--- Given data Enclosed Below ---
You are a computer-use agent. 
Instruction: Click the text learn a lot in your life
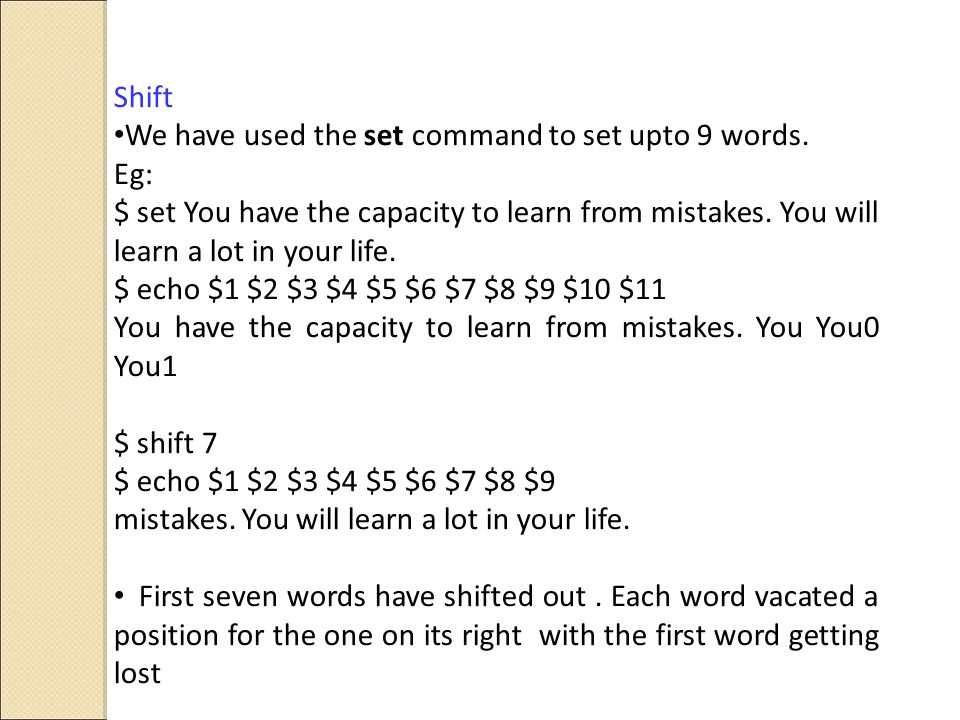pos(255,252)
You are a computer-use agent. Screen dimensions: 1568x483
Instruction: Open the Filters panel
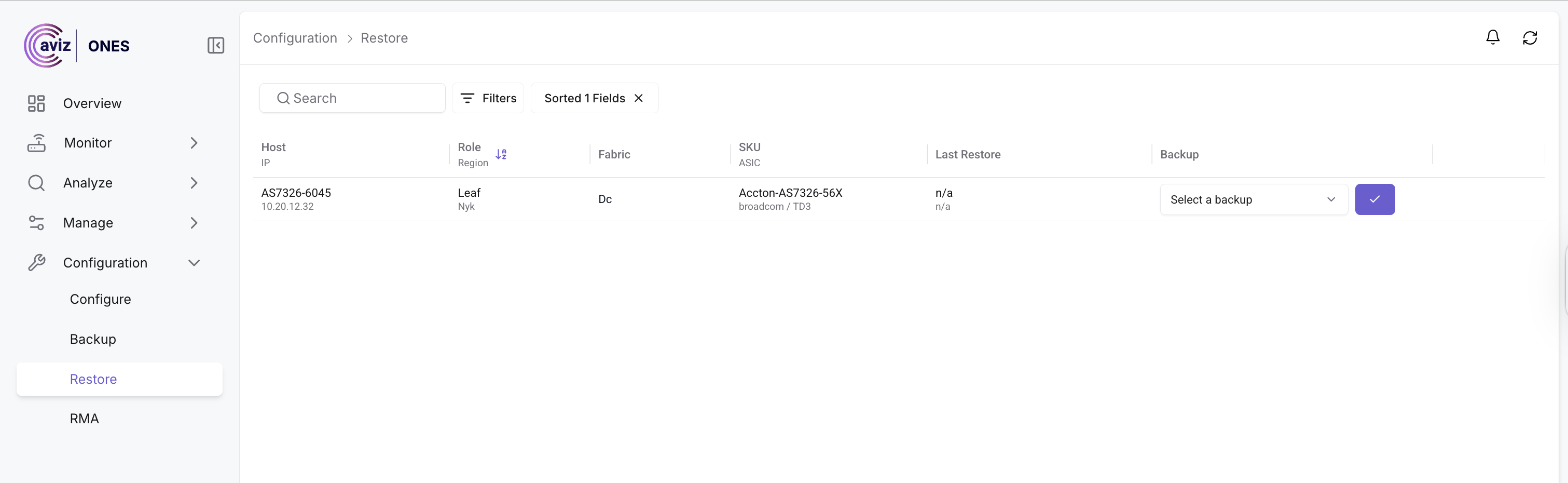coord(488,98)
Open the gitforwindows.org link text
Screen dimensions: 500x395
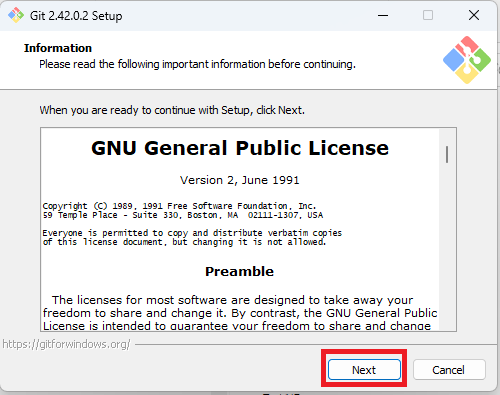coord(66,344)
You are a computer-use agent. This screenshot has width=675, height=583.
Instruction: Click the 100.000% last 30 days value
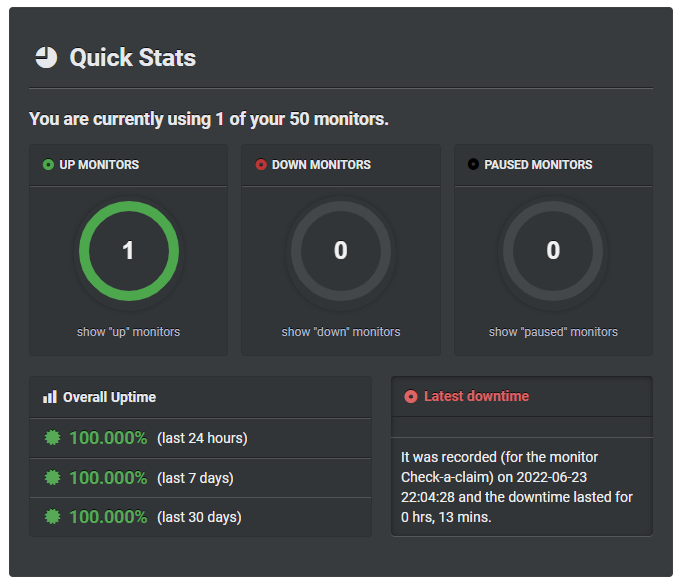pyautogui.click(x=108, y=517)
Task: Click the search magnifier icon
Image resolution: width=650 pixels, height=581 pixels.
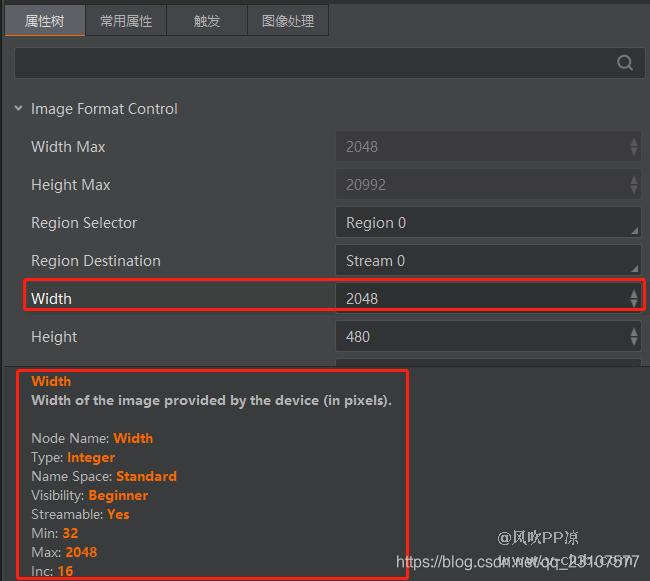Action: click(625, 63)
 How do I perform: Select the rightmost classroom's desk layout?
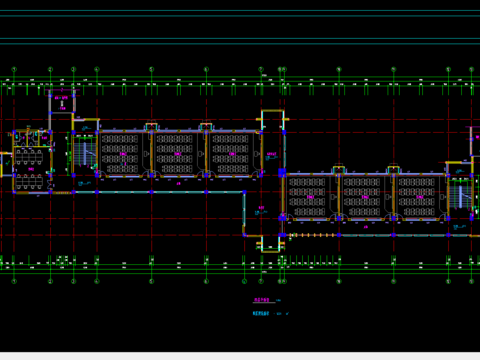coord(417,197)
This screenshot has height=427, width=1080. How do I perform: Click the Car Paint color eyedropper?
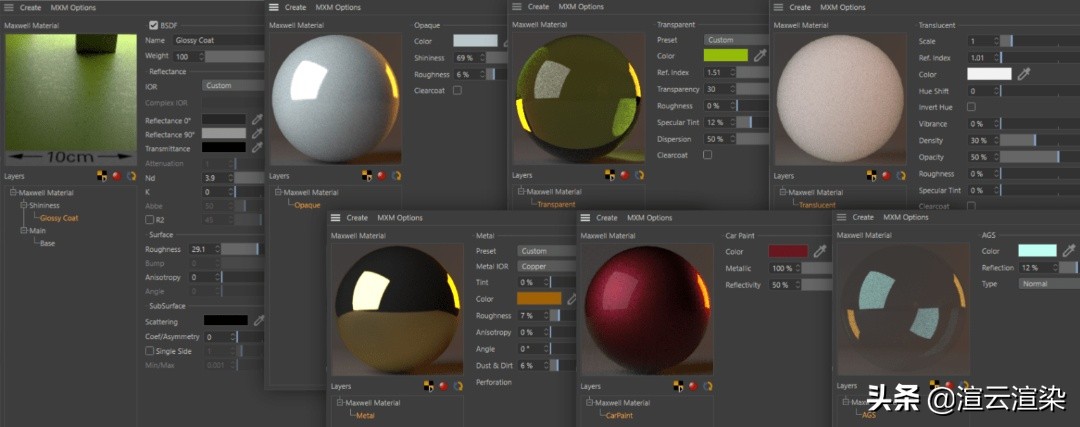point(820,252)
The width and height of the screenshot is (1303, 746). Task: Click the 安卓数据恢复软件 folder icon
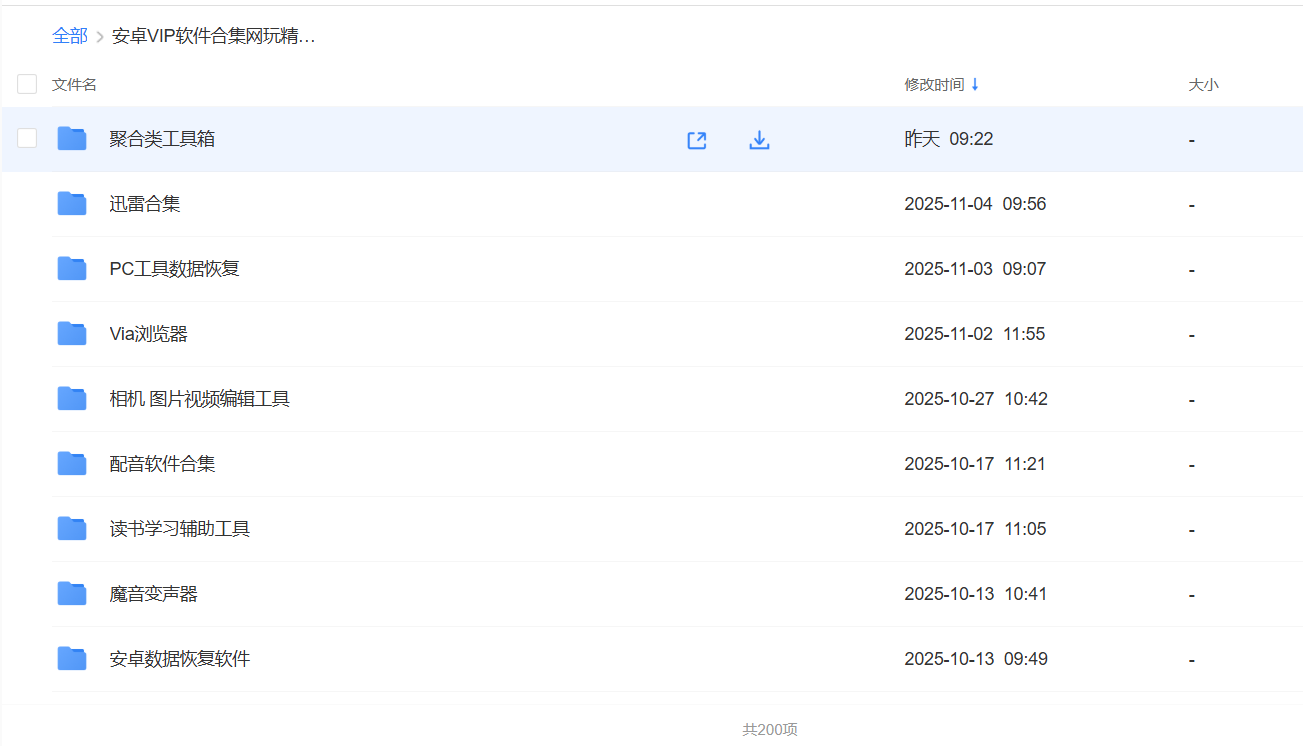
--- End of Enclosed Given data ---
Task statement: Please transcribe exactly the line containing "You are a computer-use agent. This" and every later line through the end of the records above, omitting pictures.

Result below:
You are a computer-use agent. This screenshot has width=675, height=583.
Instruction: Click the 100.000% last 30 days value
pyautogui.click(x=108, y=517)
Task: Click the search magnifier icon
Image resolution: width=650 pixels, height=581 pixels.
Action: click(625, 63)
 How do I perform: Select the rightmost classroom's desk layout?
coord(417,197)
This screenshot has height=427, width=1080. How do I perform: Click the Car Paint color eyedropper?
point(820,252)
The width and height of the screenshot is (1303, 746). Task: Click the 安卓数据恢复软件 folder icon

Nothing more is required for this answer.